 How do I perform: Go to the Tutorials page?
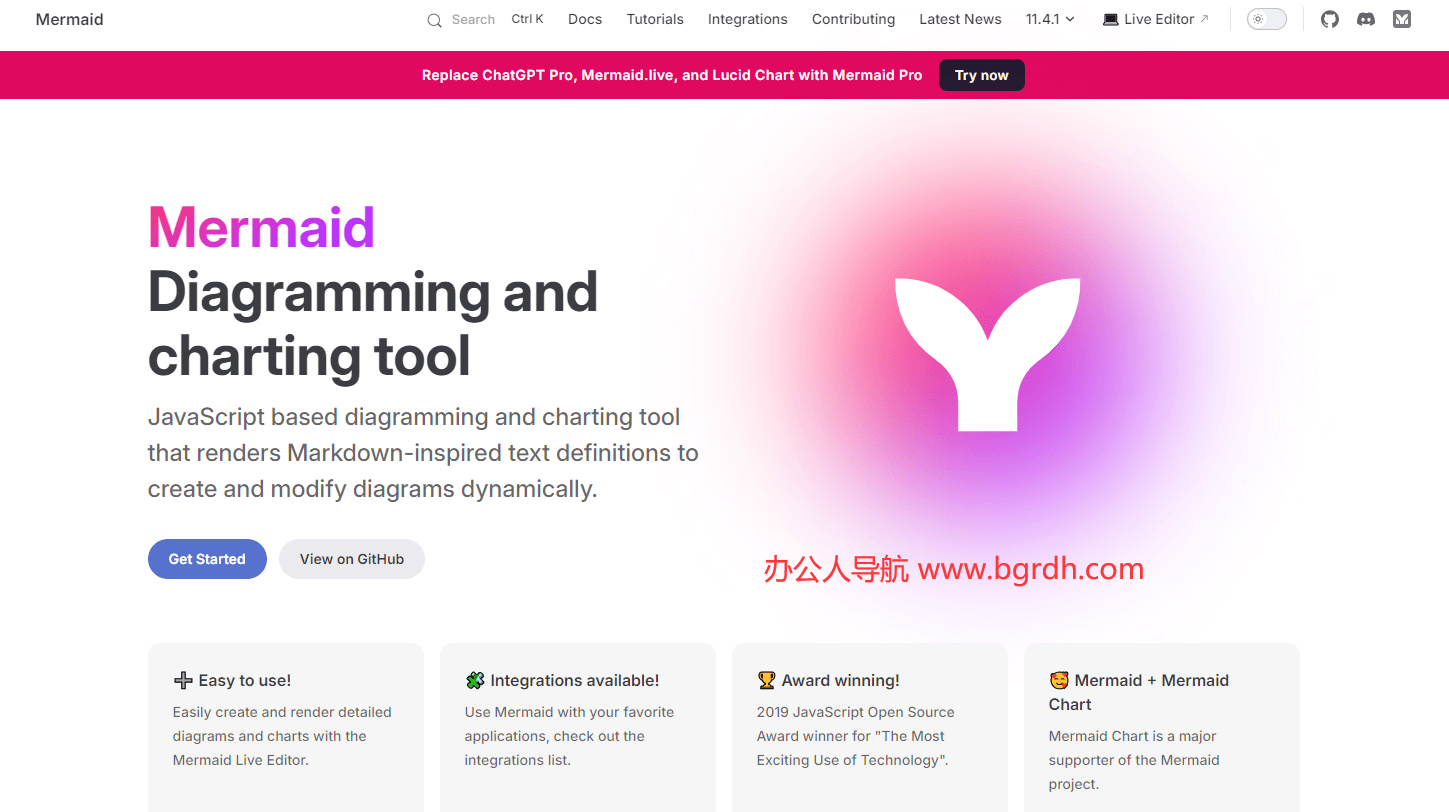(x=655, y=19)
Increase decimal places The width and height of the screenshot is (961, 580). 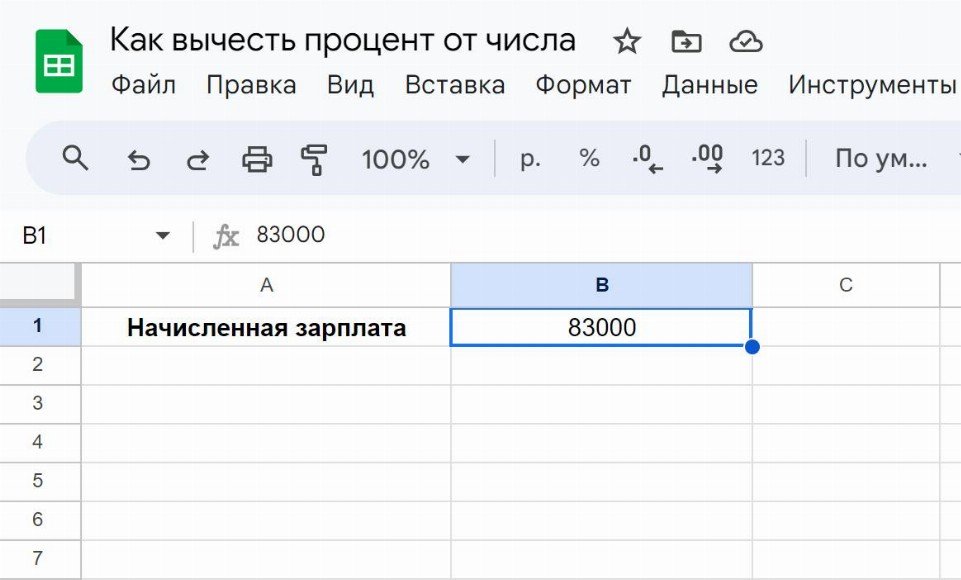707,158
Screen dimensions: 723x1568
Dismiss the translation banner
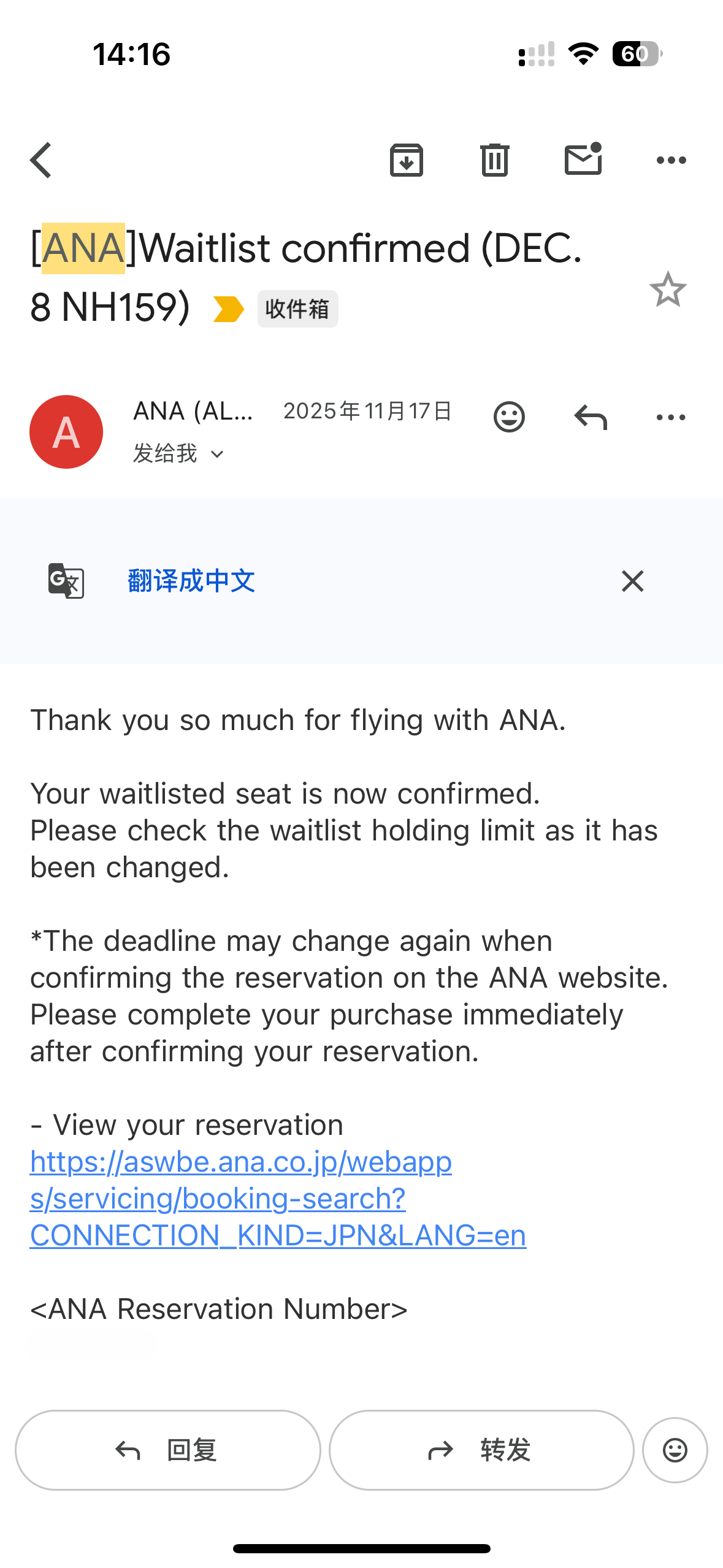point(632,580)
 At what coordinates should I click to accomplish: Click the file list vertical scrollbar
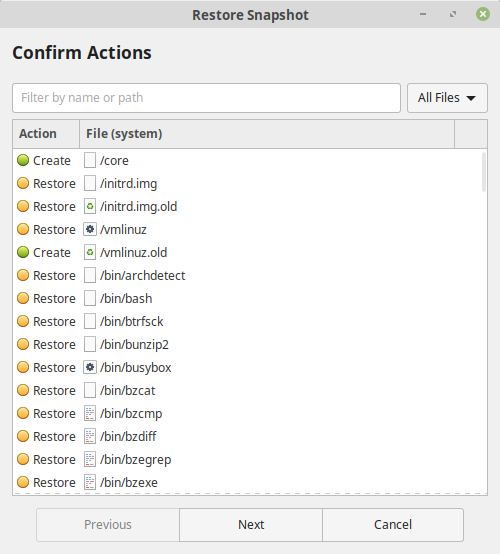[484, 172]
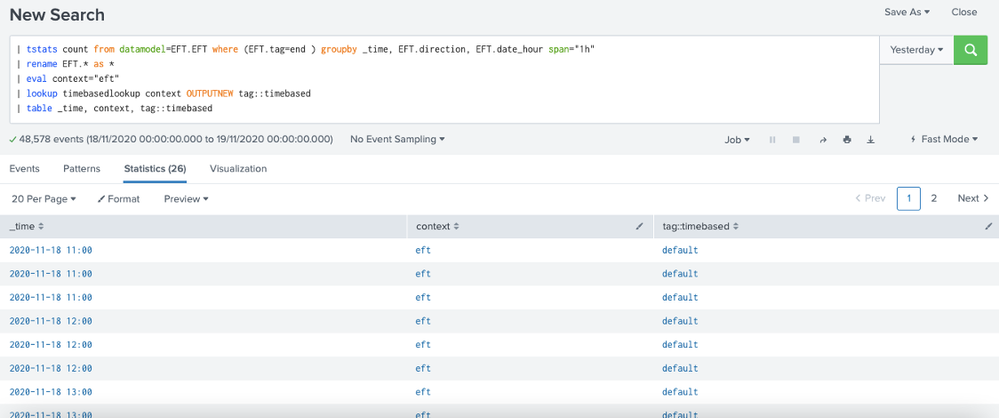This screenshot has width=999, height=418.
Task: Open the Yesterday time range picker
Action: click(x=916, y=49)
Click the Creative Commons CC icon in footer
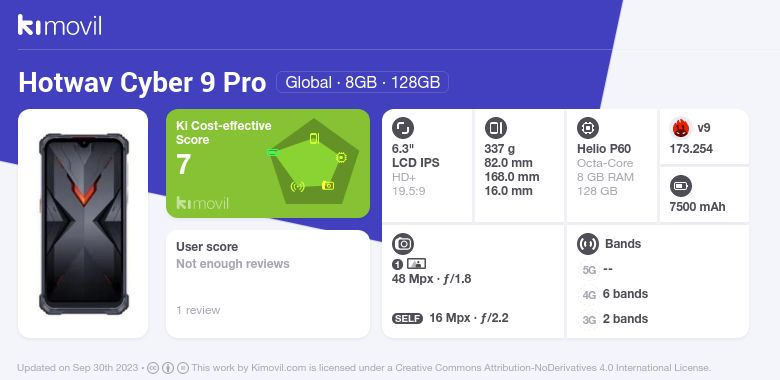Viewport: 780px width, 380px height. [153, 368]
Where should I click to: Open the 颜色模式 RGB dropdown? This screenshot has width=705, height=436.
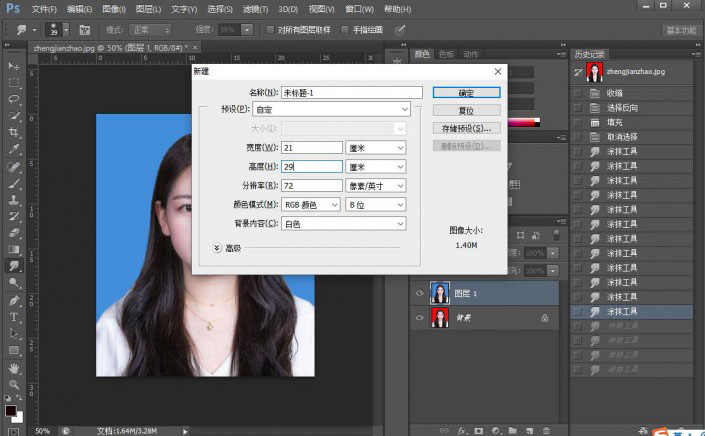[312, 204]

....

TASK PROMPT
When you reach the line that contains "At what coordinates", start reproducing, and continue word for word to the end of the records; skip all pictures.

ANSWER TO THE PROBLEM
 At what coordinates should I click to accomplish: Click the file list vertical scrollbar
[484, 172]
This screenshot has width=999, height=418.
Task: Open the Yesterday time range picker
Action: click(x=916, y=49)
Click the Creative Commons CC icon in footer
Viewport: 780px width, 380px height. [153, 368]
Where should I click to: Open the 颜色模式 RGB dropdown? This screenshot has width=705, height=436.
[312, 204]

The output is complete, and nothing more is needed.